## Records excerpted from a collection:
_____
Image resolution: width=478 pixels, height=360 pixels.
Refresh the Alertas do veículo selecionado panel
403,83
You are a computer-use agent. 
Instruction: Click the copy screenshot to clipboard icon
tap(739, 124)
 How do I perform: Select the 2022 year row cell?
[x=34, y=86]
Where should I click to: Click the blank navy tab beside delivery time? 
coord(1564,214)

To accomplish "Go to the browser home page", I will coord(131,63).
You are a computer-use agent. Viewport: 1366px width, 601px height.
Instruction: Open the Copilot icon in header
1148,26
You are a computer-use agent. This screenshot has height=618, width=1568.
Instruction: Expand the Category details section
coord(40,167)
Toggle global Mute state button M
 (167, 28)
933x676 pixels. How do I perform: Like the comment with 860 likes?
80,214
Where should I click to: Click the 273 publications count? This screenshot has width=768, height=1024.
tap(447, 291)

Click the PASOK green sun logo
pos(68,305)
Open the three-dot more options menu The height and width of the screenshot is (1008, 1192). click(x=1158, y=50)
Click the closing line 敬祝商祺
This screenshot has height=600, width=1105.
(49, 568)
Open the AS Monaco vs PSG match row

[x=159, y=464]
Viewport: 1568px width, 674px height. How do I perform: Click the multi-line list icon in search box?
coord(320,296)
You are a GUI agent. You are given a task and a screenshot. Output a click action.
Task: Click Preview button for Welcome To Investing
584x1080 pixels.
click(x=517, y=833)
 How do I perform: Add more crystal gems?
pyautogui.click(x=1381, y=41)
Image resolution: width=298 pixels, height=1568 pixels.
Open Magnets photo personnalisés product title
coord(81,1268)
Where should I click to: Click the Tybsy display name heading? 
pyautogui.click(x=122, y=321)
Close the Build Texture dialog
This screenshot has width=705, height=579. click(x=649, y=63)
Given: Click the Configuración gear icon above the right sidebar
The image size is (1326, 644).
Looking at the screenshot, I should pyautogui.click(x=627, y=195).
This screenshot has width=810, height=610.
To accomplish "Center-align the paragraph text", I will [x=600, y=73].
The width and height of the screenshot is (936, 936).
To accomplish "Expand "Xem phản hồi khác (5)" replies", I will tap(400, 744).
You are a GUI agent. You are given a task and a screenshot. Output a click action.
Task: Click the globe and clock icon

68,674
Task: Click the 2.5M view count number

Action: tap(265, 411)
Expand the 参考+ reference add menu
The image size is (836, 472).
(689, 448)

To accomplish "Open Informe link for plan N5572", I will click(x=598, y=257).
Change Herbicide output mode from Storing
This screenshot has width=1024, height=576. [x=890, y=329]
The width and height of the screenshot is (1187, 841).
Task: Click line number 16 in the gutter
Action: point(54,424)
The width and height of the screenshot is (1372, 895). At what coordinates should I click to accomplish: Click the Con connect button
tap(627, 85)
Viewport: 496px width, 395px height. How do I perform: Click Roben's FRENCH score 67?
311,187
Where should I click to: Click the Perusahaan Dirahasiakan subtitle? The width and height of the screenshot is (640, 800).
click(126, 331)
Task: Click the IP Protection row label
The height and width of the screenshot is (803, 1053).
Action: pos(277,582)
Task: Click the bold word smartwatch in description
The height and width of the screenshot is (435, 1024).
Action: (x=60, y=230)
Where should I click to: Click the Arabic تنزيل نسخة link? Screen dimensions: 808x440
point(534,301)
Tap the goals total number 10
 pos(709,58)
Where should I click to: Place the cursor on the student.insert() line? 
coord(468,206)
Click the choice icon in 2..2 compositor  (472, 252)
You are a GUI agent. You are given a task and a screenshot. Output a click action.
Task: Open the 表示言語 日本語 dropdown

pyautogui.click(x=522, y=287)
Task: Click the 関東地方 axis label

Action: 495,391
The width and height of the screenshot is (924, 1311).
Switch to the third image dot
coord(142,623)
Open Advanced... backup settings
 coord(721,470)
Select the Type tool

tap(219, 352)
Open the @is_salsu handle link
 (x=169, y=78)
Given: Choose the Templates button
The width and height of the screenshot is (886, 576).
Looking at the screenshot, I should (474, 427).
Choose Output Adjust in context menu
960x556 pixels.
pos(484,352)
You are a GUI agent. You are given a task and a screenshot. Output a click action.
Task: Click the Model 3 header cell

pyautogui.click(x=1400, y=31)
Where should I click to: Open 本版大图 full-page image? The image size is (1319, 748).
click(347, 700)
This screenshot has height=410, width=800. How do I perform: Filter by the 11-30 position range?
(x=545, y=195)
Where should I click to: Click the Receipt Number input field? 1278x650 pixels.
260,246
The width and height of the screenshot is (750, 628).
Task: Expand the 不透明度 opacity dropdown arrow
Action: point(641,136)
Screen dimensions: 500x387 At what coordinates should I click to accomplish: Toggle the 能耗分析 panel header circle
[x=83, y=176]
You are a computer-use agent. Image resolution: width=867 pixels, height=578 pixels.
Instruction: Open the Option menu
_____
Whenever a line of the records holds the string "computer", pick it out and copy it.

## Output below:
You are a computer-use agent. 
You are a computer-use agent. Viewport: 1366px width, 601px height.
You are a computer-use agent. This screenshot has height=618, width=1568.
You are a computer-use agent. Image resolution: width=867 pixels, height=578 pixels.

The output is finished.